TASK INSTRUCTIONS — Report how many lines of the following entries include the string "will"; respond with the number alone.

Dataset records

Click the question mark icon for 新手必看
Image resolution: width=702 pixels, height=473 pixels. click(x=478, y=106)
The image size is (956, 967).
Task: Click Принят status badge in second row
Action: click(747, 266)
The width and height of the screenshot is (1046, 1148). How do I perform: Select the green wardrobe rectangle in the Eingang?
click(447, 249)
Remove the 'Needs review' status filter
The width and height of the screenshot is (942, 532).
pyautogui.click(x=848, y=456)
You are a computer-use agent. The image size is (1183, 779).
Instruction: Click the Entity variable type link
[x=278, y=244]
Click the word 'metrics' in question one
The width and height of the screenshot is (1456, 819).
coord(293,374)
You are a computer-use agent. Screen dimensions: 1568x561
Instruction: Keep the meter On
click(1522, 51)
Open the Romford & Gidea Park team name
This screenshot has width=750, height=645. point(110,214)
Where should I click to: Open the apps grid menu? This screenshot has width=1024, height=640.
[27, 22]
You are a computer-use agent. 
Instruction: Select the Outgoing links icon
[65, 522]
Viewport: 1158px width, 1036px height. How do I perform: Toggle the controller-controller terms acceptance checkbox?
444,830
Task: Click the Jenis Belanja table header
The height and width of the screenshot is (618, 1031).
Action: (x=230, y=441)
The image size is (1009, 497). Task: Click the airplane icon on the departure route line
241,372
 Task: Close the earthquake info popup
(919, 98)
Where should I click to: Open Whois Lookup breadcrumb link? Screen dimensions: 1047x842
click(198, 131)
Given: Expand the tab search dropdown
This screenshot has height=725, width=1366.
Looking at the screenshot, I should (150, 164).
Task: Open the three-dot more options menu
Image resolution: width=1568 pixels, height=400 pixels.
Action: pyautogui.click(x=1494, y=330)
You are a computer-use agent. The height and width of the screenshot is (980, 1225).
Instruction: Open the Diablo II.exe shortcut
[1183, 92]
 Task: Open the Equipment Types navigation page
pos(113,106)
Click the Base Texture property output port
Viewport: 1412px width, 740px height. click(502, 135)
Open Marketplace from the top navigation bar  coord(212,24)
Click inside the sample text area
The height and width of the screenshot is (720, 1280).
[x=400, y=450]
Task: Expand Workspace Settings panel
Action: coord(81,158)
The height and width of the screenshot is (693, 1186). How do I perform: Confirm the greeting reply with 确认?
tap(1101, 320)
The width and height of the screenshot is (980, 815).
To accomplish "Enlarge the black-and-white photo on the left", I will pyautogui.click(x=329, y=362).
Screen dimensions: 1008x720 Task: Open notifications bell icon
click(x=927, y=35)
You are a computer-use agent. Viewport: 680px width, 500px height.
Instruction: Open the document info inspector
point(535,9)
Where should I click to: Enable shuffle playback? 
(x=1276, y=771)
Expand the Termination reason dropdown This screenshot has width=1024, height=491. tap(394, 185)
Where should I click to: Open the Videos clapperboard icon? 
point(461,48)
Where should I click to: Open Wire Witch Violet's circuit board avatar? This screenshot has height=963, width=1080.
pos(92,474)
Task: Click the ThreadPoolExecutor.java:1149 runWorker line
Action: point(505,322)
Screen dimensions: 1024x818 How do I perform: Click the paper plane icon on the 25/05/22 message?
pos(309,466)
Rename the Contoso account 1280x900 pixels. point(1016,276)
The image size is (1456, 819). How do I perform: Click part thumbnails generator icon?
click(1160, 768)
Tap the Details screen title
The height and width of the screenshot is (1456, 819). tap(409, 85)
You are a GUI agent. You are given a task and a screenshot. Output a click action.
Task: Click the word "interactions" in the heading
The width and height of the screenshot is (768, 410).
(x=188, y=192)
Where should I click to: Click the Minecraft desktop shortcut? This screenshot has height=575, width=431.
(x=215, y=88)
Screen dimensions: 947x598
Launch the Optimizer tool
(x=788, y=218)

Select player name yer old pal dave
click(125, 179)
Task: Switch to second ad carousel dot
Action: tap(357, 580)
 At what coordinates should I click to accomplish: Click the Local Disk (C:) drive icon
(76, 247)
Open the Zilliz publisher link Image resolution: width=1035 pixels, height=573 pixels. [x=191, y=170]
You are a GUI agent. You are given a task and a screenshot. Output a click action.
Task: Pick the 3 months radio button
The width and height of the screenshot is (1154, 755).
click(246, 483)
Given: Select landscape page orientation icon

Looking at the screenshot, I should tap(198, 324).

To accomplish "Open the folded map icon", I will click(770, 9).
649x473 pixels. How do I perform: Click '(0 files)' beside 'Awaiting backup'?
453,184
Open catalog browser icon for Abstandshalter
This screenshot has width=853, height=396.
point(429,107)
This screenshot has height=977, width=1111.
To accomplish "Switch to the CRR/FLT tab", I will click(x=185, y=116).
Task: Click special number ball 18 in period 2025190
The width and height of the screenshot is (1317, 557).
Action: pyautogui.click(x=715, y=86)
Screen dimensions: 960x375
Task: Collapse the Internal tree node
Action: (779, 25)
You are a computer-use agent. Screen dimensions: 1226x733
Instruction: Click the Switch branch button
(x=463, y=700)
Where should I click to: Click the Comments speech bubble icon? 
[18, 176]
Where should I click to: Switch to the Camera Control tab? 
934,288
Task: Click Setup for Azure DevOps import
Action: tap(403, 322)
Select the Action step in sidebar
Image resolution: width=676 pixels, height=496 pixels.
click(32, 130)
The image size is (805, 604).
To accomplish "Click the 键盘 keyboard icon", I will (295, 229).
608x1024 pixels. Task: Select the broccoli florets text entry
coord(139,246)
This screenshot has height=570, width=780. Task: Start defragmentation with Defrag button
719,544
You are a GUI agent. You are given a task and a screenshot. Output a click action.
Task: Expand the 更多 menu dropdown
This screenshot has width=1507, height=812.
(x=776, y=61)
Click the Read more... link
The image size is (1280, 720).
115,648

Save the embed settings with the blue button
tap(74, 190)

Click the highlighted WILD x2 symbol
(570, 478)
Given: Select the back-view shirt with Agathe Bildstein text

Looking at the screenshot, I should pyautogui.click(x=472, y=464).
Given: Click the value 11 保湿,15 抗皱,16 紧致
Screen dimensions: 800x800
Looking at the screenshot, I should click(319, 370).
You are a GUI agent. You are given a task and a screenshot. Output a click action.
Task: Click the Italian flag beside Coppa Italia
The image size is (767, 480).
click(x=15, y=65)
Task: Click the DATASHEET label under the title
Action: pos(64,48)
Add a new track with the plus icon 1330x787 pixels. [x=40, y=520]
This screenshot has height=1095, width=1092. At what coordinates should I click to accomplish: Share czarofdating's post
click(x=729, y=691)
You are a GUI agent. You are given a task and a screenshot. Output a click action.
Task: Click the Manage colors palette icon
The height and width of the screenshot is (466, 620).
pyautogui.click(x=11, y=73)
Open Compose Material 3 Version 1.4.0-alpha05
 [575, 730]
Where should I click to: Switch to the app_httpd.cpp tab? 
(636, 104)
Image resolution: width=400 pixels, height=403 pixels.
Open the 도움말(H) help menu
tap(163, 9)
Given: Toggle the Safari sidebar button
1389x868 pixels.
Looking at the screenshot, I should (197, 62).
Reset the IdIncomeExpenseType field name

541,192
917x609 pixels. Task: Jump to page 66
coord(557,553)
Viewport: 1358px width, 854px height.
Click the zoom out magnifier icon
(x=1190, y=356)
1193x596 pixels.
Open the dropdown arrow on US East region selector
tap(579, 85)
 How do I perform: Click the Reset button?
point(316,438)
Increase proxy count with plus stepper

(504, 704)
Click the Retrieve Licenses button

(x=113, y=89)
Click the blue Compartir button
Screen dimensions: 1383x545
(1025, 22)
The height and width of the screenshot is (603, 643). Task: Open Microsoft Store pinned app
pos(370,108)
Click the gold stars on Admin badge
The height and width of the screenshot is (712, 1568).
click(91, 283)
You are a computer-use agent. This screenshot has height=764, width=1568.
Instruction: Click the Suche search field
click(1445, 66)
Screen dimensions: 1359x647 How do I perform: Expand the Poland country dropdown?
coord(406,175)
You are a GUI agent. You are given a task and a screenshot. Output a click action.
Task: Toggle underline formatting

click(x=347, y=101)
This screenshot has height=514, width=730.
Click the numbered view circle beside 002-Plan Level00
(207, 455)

TASK OUTPUT — 4